Dr. Mark Gerstein is the Albert L Williams Professor of Biomedical Informatics and Professor of Molecular Biophysics & Biochemistry, Computer Science, and Statistics & Data Science at Yale University, where he has established himself as a leading figure in biomedical data science. After earning his A.B. in physics from Harvard University in 1989, he completed his doctorate in theoretical chemistry and biophysics at Cambridge University in 1993, followed by postdoctoral research in bioinformatics at Stanford University from 1993 to 1996. He joined Yale's faculty in 1997 as an assistant professor and in 2003 assumed the role of co-director of the Yale Computational Biology and Bioinformatics Program, building one of the most influential research groups in computational genomics. His career trajectory demonstrates a remarkable transition from theoretical chemistry to becoming a central figure in the genomic revolution through computational approaches.
Dr. Gerstein's pioneering research has profoundly shaped biomedical data science, with over 700 publications and an H-index exceeding 200, reflecting his substantial scholarly impact across multiple disciplines. His work spans machine learning applications for genomic analysis, macromolecular simulation techniques, comprehensive human genome annotation, disease genomics, and innovative approaches to genomic privacy protection. As a key contributor to major scientific consortia including ENCODE, modENCODE, 1000 Genomes Project, Brainspan, and DOE Kbase, his methodological frameworks have become foundational to modern genomic research. His highest-impact publications in premier journals such as Science, Nature, and Cell have established new paradigms for interpreting biological data through computational lenses, particularly in understanding how genetic variations influence human disease.

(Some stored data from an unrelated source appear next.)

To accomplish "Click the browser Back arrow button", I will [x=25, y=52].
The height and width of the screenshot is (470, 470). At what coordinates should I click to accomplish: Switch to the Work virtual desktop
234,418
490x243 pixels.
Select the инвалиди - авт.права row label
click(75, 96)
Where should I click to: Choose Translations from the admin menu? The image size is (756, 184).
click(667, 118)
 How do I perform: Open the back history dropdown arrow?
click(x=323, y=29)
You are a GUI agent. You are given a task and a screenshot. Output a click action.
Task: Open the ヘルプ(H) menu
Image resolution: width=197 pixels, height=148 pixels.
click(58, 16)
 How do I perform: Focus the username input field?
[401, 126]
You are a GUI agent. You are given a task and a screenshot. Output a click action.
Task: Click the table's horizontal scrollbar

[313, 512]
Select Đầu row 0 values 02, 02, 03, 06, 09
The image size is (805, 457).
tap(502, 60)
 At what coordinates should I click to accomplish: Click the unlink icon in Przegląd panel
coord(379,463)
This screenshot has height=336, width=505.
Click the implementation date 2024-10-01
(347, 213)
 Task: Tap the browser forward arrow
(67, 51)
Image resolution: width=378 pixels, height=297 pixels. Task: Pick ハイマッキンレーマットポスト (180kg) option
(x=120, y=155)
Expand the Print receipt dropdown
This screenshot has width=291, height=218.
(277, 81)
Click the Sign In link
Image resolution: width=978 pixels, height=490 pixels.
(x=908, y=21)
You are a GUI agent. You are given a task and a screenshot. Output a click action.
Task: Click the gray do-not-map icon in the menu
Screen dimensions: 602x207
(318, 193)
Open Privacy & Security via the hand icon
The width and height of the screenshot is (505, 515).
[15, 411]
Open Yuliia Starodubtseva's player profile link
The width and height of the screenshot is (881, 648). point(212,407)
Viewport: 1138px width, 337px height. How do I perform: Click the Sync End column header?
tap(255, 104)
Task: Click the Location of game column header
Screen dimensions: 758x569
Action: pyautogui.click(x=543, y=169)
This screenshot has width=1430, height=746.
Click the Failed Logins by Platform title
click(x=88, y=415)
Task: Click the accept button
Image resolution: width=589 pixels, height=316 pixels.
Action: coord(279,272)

Recognized as a leader in his field, Dr. Gerstein received the ISCB Accomplishments by a Senior Scientist Award in 2023 and was named a Fellow of the International Society for Computational Biology in 2015, joining the ranks of the most influential computational biologists globally. He has mentored numerous doctoral students and postdoctoral researchers who have gone on to establish their own successful research programs, as evidenced by his extensive list of advisees across multiple institutions. His current research focuses on developing sophisticated models for variant impact assessment based on allele-specific binding, with particular attention to transcription-factor binding motifs sensitive to mutation. Looking forward, Dr. Gerstein is addressing critical challenges in biomedical research, emphasizing the importance of managing large-scale private genomic data and leveraging digital sensors to achieve more precise phenotypic characterization, thereby shaping the future trajectory of personalized medicine and genomic data science.